→ **About this task**: Check each line of the entries for "give" and report the ones that have it.

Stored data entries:
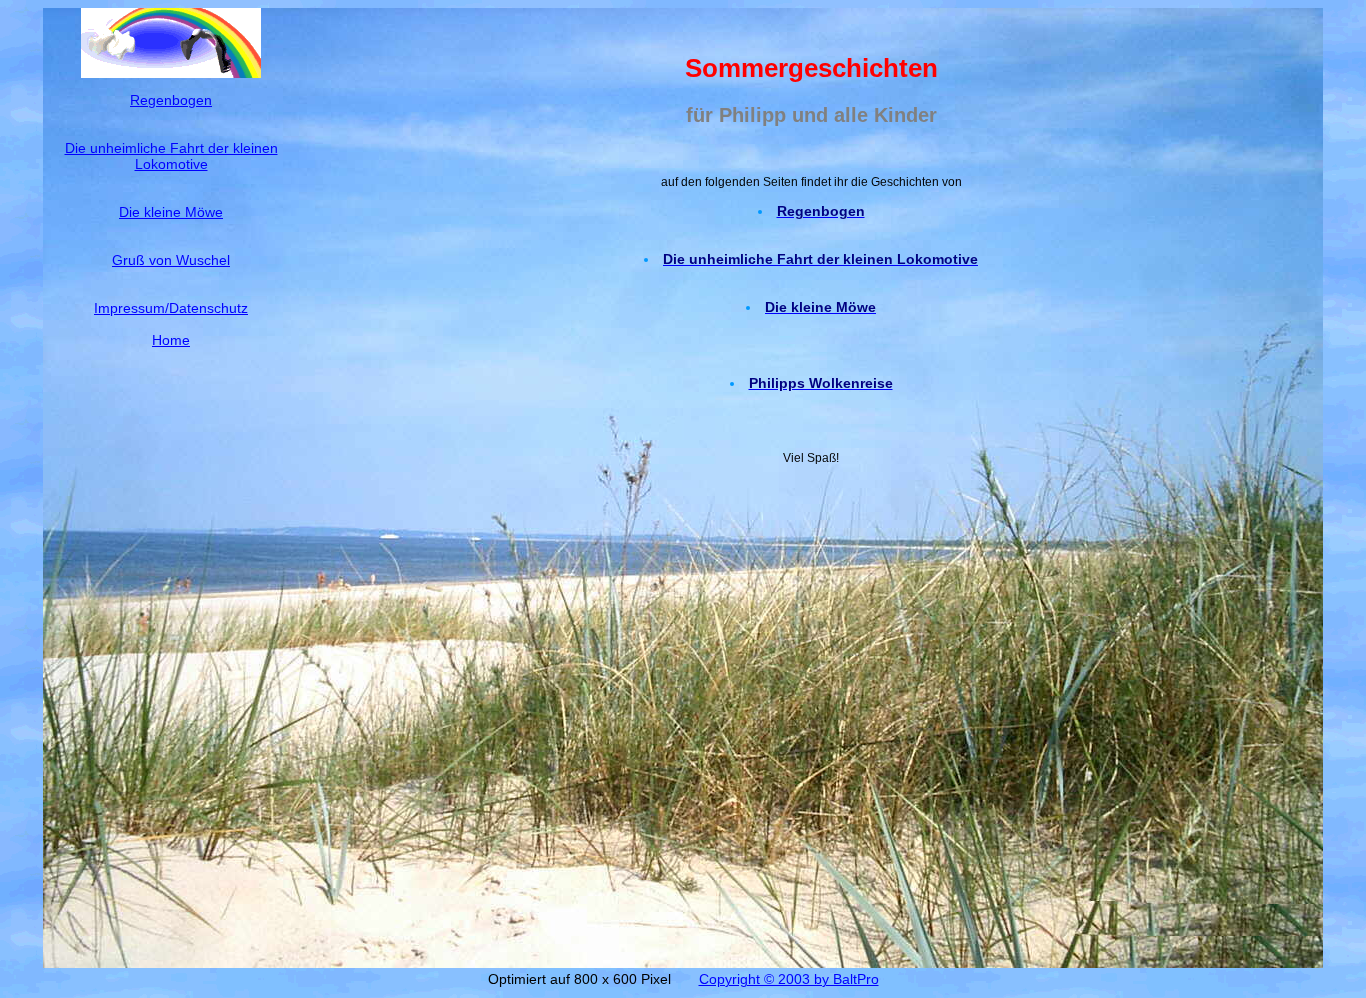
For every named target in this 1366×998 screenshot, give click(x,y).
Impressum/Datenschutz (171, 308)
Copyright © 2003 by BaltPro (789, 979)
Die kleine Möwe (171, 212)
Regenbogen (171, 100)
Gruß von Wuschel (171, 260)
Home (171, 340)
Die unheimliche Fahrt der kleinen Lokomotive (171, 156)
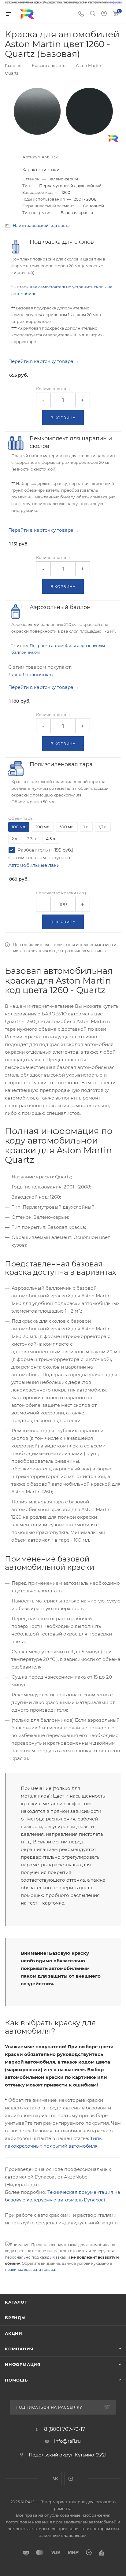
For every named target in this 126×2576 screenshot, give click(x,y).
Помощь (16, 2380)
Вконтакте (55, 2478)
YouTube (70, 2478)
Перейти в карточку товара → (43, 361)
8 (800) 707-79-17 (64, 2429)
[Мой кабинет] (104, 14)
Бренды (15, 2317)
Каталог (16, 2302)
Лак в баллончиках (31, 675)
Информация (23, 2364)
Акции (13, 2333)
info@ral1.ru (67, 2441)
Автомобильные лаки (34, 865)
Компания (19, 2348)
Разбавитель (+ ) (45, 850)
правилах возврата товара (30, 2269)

→ **Problem solution**:
For every named target in this 1366×998 screenshot, give click(x,y).
For every named target in this 126×2576 screenshot, give click(x,y).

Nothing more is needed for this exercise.